A gravidez que pode ser um sonho para muitas mulheres também pode ser um pesadelo, uma tortura psicológica e causa de graves riscos à saúde para outras. Em homenagem ao Dia Internacional de Luta pela Saúde da Mulher (28/05), o boletim semanal do Costa & Advogados Associados abordará na presente matéria alguns pequenos avanços jurídicos relacionados ao reconhecimento do direito que as mulheres possuem à saúde e ao próprio corpo.
No dia 27/05 do mês corrente, o Tribunal de Justiça do Rio de Janeiro (TJ-RJ) autorizou a interrupção da gravidez de gêmeos siameses no sexto mês de gestação. Os gêmeos sofrem de “gemialidade imperfeita” e possuem duplicação da coluna vertebral, compartilhando quatro membros e o coração.
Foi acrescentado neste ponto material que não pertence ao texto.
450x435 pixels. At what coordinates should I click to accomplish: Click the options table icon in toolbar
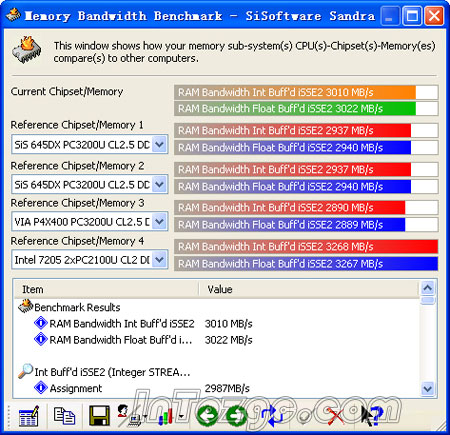tap(29, 416)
Em razão das anomalias, possuem poucas expectativas de sobrevida após o nascimento, havendo mesmo poucas chances de sobreviverem ao parto.
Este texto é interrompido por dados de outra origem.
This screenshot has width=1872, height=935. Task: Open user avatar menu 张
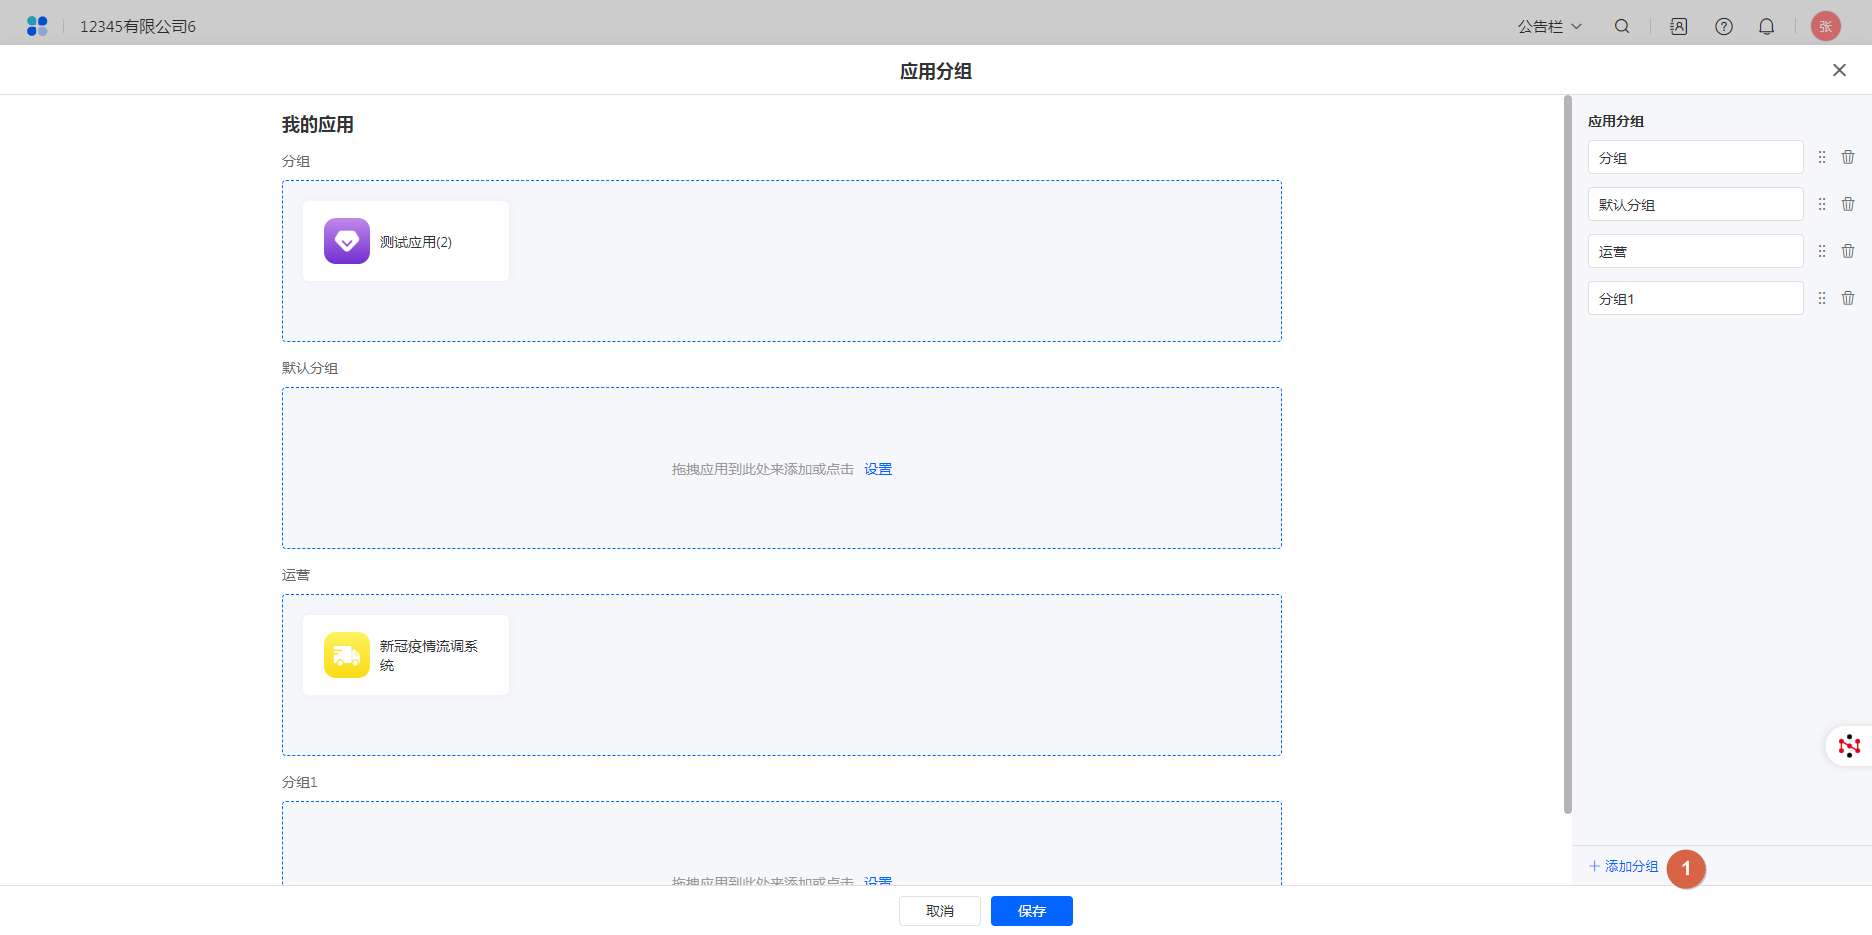tap(1826, 27)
O habeas corpus, que havia sido extinto no primeiro grau de jurisdição, ganhou decisão unânime de procedência na 8ª Câmara Criminal do TJ-RJ.
Em seus fundamentos, os desembargadores apreciaram a improbalidade de sobrevida das crianças, mas também levaram em consideração uma dimensão comumente secundarizada – ou mesmo não abordada – neste tipo de debate: a saúde da mulher.
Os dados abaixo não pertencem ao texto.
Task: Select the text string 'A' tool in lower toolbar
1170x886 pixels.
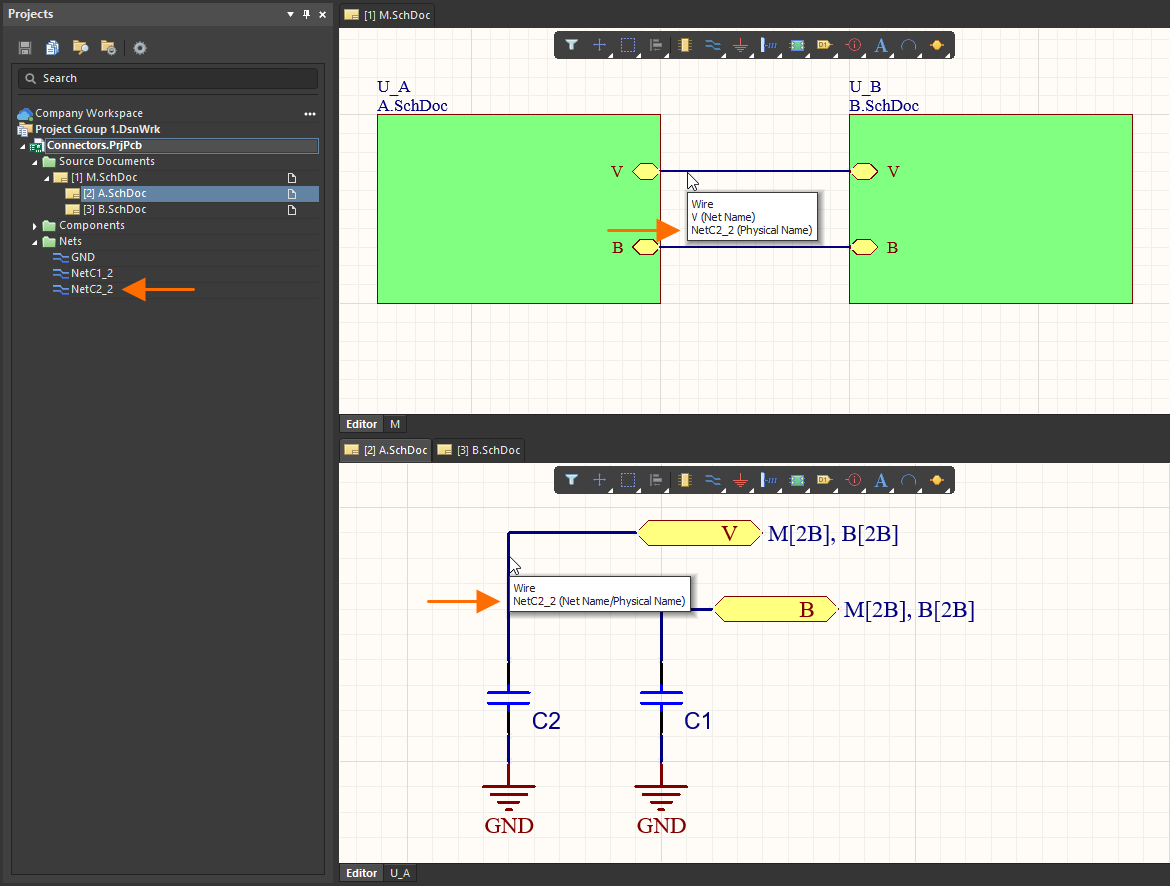Action: tap(881, 480)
E mais: a saúde da mulher, neste julgamento, não foi abordada apenas a partir da perspectiva física, mas também da perspectiva psicológica.
Ao colocar a saúde da mulher no centro do processo, os julgadores não limitaram a discussão aos [graves e relevantes] riscos físicos atrelados a eventual continuidade da gravidez, que poderia resultar em complicações como hipertensão e esterilidade, mas também consideraram os danos psicológicos, tendo em vista que a situação em debate configura “verdadeira tortura psicológica” para a mulher.
Dentre os precedentes utilizados para fundamentar a decisão, encontra-se a Arguição de Descumprimento de Preceito Fundamental – ADPF nº54, através da qual o Supremo Tribunal Federal declarou, por maioria, a inconstitucionalidade de interpretação que considere criminosa a interrupção de gravidez de feto anencéfalo.
A aplicação analógica deste precedente pelo Tribunal de Justiça do Rio de Janeiro, conforme expuseram os próprios julgadores, “extrai os direitos constitucionais da mulher, precisamente o direito à dignidade da pessoa humana, à liberdade, à autonomia da vontade, à privacidade e à saúde, em aparente conflito com o direito à vida intrauterina”.
É certo que estas decisões, por ora, apenas abordam casos pontuais que se vinculam a gestações dos chamados “fetos imperfeitos”, ou seja, que não possuem expectativas de sobrevida neonatal, mas a consideração da autonomia da vontade, da dignidade e da saúde da mulher sinalizam para avanços na busca pelo reconhecimento dos direitos de todas as mulheres sobre o próprio corpo.